Advanced odML features

Working with odML Validations

odML Validations are a set of pre-defined checks that are run against an odML document automatically when it is saved or loaded. A document cannot be saved, if a Validation fails a check that is classified as an Error. Most validation checks are Warnings that are supposed to raise the overall data quality of the odml Document.

When an odML document is saved or loaded, tha automatic validation will print a short report of encountered Validation Warnings and it is up to the user whether they want to resolve the Warnings. The odML document provides the validate method to gain easy access to the default validations. A Validation in turn provides not only a specific description of all encountered warnings or errors within an odML document, but it also provides direct access to each and every odML entity i.e. an odml.Section or an odml.Property where an issue has been found. This enables the user to quickly access and fix an encountered issue.

A minimal example shows how a workflow using default validations might look like:

>>> # Create a minimal document with Section issues: name and type are not assigned
>>> doc = odml.Document()
>>> sec = odml.Section(parent=doc)
>>> odml.save(doc, "validation_example.odml.xml")

This minimal example document will be saved, but will also print the following Validation report:

>>> UserWarning: The saved Document contains unresolved issues. Run the Documents 'validate' method to access them.
>>> Validation found 0 errors and 2 warnings in 1 Sections and 0 Properties.
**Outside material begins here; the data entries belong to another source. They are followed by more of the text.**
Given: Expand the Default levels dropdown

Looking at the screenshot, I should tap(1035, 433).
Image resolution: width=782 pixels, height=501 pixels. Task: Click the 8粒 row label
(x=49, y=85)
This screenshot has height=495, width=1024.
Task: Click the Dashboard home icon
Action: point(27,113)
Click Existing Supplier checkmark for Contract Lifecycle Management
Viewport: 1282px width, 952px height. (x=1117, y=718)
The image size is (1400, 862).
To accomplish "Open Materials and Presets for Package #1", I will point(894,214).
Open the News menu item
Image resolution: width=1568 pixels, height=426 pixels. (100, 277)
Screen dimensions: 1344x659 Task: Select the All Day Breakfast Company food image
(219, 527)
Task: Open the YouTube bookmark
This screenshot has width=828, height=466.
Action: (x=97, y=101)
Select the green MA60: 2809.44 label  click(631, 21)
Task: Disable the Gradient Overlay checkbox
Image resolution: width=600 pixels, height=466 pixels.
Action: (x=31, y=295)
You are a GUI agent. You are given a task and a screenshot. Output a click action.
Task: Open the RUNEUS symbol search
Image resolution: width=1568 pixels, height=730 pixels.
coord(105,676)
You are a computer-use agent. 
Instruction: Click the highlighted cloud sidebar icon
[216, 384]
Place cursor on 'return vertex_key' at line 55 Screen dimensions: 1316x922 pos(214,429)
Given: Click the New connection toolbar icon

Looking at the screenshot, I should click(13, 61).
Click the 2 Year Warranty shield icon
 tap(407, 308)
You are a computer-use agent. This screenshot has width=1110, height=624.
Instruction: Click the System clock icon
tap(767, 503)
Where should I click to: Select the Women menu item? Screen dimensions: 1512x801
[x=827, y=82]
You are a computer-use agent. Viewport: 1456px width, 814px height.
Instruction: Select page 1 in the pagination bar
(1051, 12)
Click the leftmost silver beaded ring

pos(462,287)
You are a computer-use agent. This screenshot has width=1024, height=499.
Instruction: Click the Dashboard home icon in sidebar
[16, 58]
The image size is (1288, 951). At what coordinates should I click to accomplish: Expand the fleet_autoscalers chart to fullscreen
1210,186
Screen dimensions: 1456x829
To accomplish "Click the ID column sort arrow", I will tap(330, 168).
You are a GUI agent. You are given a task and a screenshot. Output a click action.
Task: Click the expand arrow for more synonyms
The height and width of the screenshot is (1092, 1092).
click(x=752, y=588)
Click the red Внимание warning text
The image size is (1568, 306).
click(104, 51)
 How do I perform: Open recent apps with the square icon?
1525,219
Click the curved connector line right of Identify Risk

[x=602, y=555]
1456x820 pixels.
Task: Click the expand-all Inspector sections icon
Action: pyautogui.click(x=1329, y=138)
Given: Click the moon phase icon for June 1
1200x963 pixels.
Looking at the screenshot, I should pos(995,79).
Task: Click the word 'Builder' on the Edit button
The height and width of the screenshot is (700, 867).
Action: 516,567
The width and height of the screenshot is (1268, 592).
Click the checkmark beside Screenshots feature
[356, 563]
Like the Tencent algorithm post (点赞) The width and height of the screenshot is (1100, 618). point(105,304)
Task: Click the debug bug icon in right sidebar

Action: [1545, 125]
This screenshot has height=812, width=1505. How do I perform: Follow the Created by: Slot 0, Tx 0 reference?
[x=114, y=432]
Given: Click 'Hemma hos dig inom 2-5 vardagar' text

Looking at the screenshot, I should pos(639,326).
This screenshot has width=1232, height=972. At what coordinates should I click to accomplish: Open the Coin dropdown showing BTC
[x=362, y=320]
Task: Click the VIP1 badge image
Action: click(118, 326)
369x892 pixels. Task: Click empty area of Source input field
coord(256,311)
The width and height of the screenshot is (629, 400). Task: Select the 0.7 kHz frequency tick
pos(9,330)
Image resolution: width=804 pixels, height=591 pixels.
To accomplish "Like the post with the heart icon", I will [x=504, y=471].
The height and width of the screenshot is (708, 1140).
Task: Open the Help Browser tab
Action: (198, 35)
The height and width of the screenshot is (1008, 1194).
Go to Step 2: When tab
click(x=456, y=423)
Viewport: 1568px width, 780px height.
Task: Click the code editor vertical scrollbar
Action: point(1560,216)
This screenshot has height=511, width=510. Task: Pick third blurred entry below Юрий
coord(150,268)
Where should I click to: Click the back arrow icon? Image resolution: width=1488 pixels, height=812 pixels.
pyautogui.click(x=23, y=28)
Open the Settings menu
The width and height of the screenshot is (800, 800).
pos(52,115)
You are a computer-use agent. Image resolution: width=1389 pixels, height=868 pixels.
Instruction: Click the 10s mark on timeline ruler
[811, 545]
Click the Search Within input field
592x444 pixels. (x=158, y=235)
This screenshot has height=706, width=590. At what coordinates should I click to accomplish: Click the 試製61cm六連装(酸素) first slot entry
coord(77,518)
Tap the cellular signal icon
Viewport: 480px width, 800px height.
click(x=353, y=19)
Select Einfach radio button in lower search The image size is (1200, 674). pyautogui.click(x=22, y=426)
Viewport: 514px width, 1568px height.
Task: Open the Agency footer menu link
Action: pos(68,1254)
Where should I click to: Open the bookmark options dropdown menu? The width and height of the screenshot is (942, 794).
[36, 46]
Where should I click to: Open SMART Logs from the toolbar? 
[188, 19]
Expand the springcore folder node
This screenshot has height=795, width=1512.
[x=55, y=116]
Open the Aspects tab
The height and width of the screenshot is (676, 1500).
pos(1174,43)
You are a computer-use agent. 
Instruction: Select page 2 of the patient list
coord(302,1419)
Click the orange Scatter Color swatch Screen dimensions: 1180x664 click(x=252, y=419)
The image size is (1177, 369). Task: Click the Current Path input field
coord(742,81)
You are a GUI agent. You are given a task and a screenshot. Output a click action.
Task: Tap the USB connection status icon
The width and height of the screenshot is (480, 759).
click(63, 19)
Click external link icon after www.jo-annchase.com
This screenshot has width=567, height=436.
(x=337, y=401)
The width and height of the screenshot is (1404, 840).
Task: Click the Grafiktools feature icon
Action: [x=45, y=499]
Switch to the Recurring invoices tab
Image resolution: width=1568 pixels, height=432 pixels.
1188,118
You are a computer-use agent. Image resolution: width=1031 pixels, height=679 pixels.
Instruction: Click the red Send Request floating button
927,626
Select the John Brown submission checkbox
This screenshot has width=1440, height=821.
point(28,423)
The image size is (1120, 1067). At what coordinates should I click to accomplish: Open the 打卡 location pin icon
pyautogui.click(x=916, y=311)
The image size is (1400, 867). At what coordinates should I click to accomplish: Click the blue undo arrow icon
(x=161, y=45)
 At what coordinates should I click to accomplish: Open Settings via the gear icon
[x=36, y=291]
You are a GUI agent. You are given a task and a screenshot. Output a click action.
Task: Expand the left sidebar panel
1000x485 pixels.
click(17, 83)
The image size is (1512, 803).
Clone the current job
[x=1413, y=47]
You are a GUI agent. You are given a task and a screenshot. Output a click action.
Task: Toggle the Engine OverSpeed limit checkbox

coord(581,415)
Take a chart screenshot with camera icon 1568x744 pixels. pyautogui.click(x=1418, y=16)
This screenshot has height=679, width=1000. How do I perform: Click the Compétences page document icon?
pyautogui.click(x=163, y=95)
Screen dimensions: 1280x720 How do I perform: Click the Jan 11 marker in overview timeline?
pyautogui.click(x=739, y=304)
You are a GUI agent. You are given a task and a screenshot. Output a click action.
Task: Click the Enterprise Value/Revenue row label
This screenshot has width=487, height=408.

To fix the encountered warnings, users can access the validation via the documents’ validate method:

>>> validation = doc.validate()
>>> for issue in validation.errors:
>>>     print(issue)

This will show that the validation has encountered two Warnings and also displays the offending odml entity.

>>> ValidationWarning: Section[73f29acd-16ae-47af-afc7-371d57898e28] 'Section type not specified'
>>> ValidationWarning: Section[73f29acd-16ae-47af-afc7-371d57898e28] 'Name not assigned'

To fix the “Name not assigned” warning the Section can be accessed via the validation entry and used to directly assign a human readable name to the Section in the original document. Re-running the validation will show, that the warning has been removed.

>>> validation.errors[1].obj.name = "validation_example_section"
>>> # Check that the section name has been changed in the document
>>> print(doc.sections)
>>> # Re-running validation
>>> validation = doc.validate()
>>> for issue in validation.errors:
>>>     print(issue)

Similarly the second validation warning can be resolved before saving the document again.

Please note that the automatic validation is run whenever a document is saved or loaded using the odml.save and odml.load functions as well as the ODMLWriter or the ODMLReader class. The validation is not run when using any of the lower level xmlparser, dict_parser or rdf_converter classes.

List of available default validations

The following contains a list of the default odml validations, their message and the suggested course of action to resolve the issue.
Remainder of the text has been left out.